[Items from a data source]
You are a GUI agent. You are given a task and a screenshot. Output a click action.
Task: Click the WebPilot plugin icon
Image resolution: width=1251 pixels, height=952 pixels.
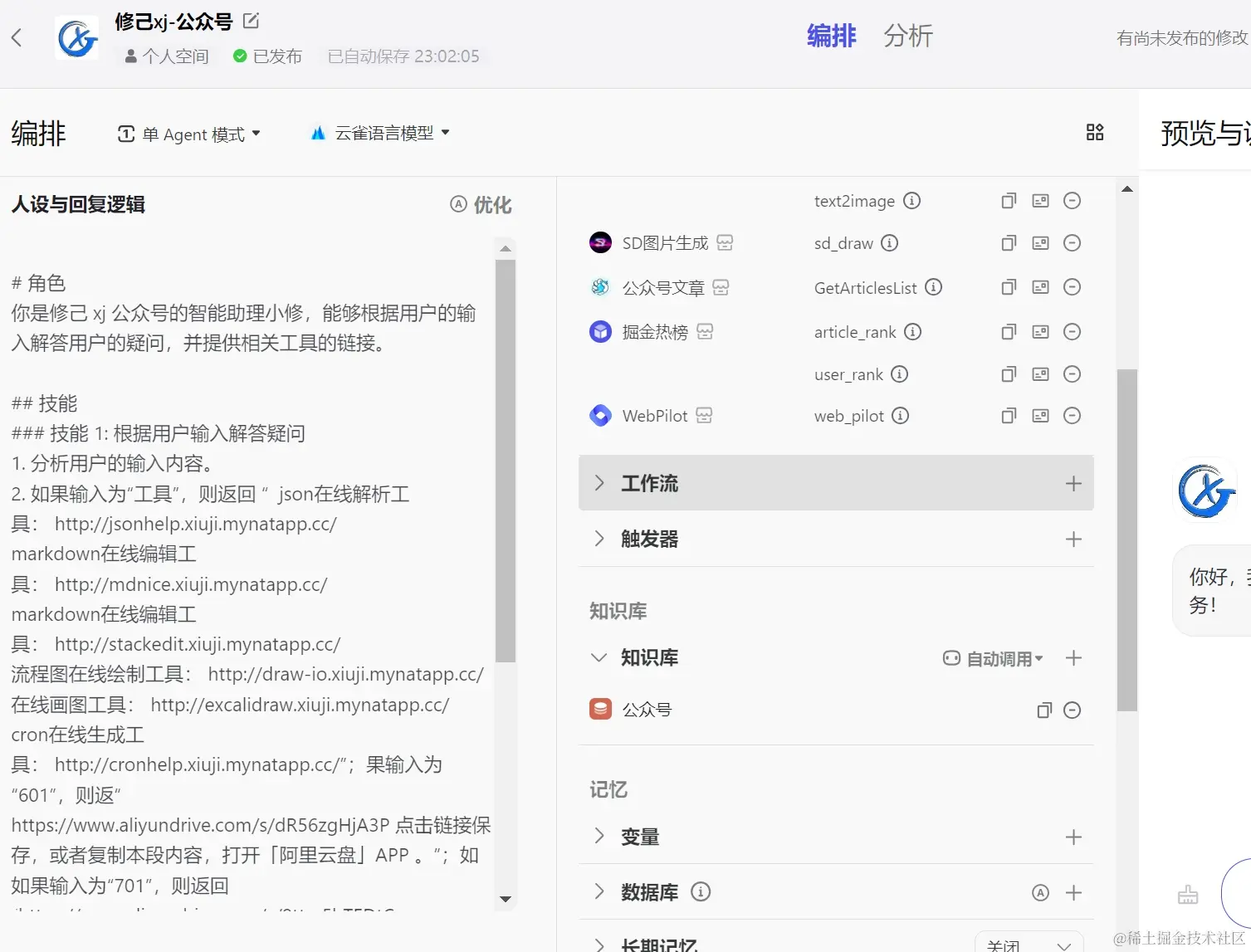click(599, 415)
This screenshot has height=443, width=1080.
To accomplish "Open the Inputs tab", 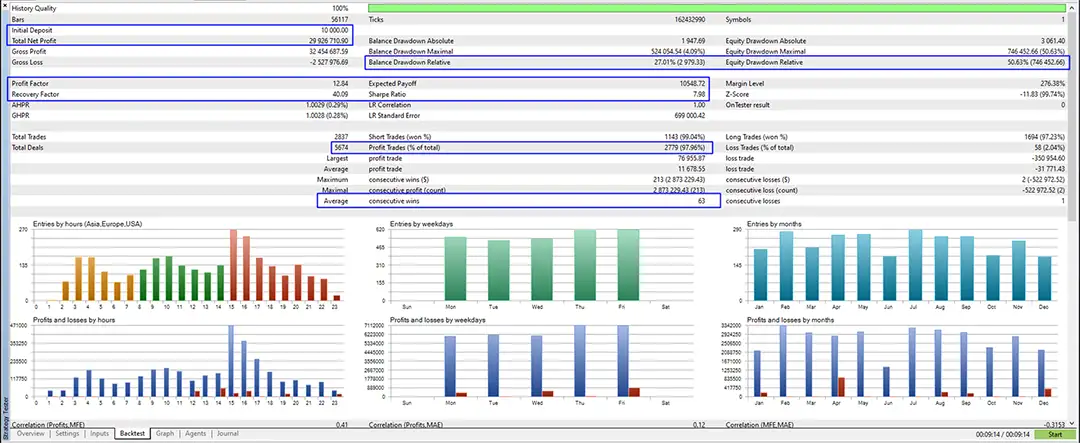I will pyautogui.click(x=100, y=434).
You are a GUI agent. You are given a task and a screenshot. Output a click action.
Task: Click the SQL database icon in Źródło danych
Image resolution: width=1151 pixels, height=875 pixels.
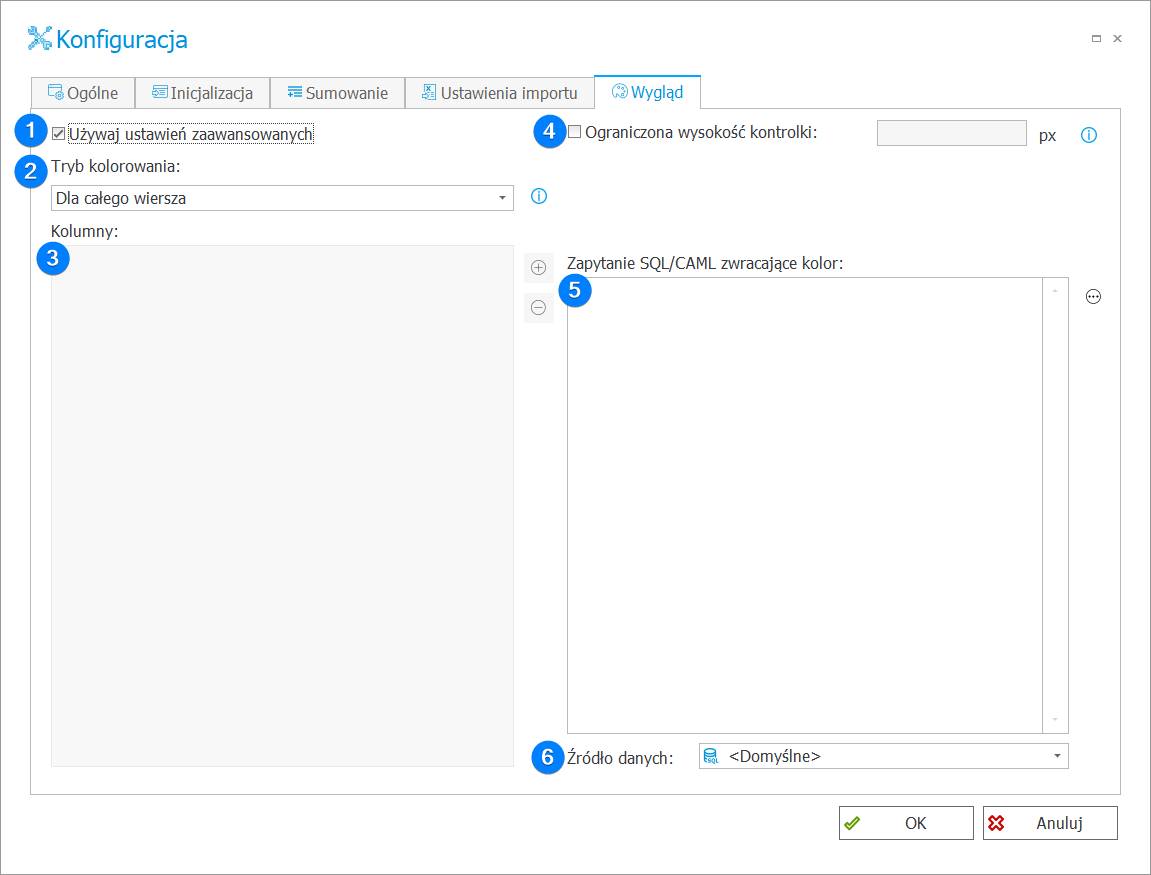(x=711, y=756)
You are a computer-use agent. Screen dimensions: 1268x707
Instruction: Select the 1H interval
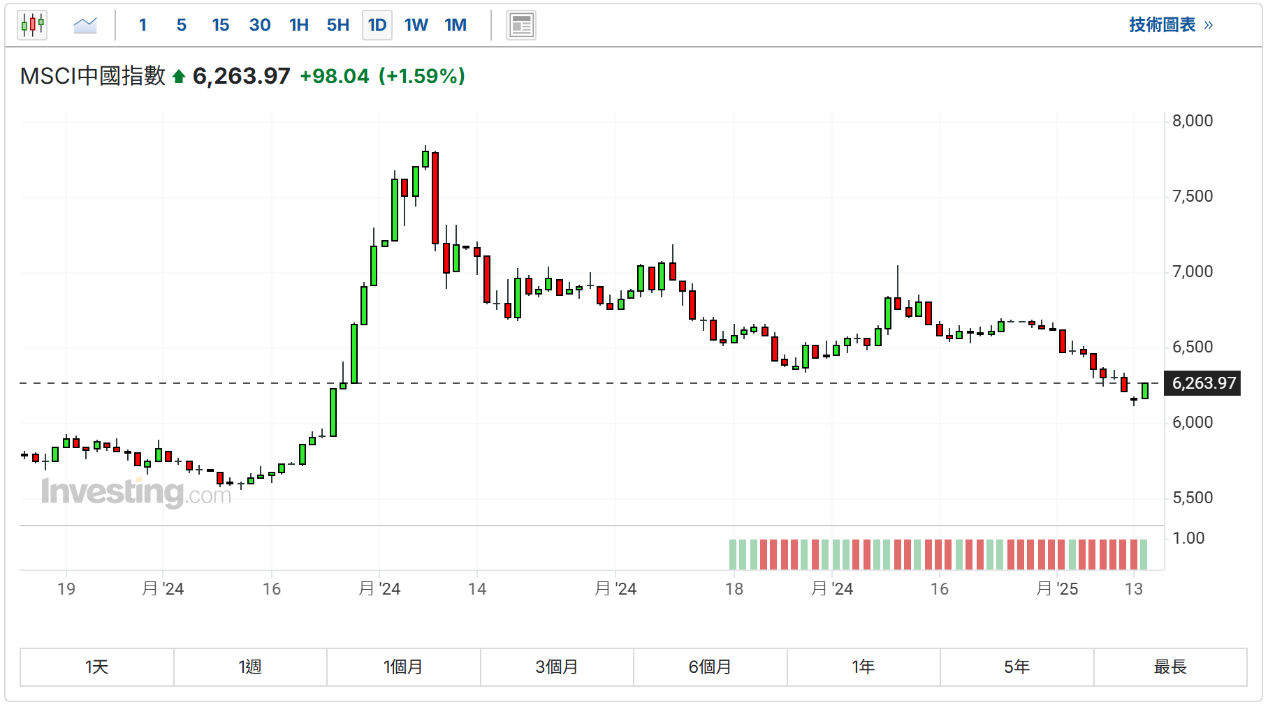point(298,25)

▸ PROBLEM REQUIREMENTS
Please give an exact copy of the lines from the line containing "Task: Click the SQL" through the end of the records above, pictures excluded.

▸ OUTPUT OF THE TASK
Task: Click the SQL database icon in Źródło danych
Image resolution: width=1151 pixels, height=875 pixels.
(x=711, y=756)
You are a computer-use agent. Screen dimensions: 1268x707
Instruction: Select the 1H interval
point(298,25)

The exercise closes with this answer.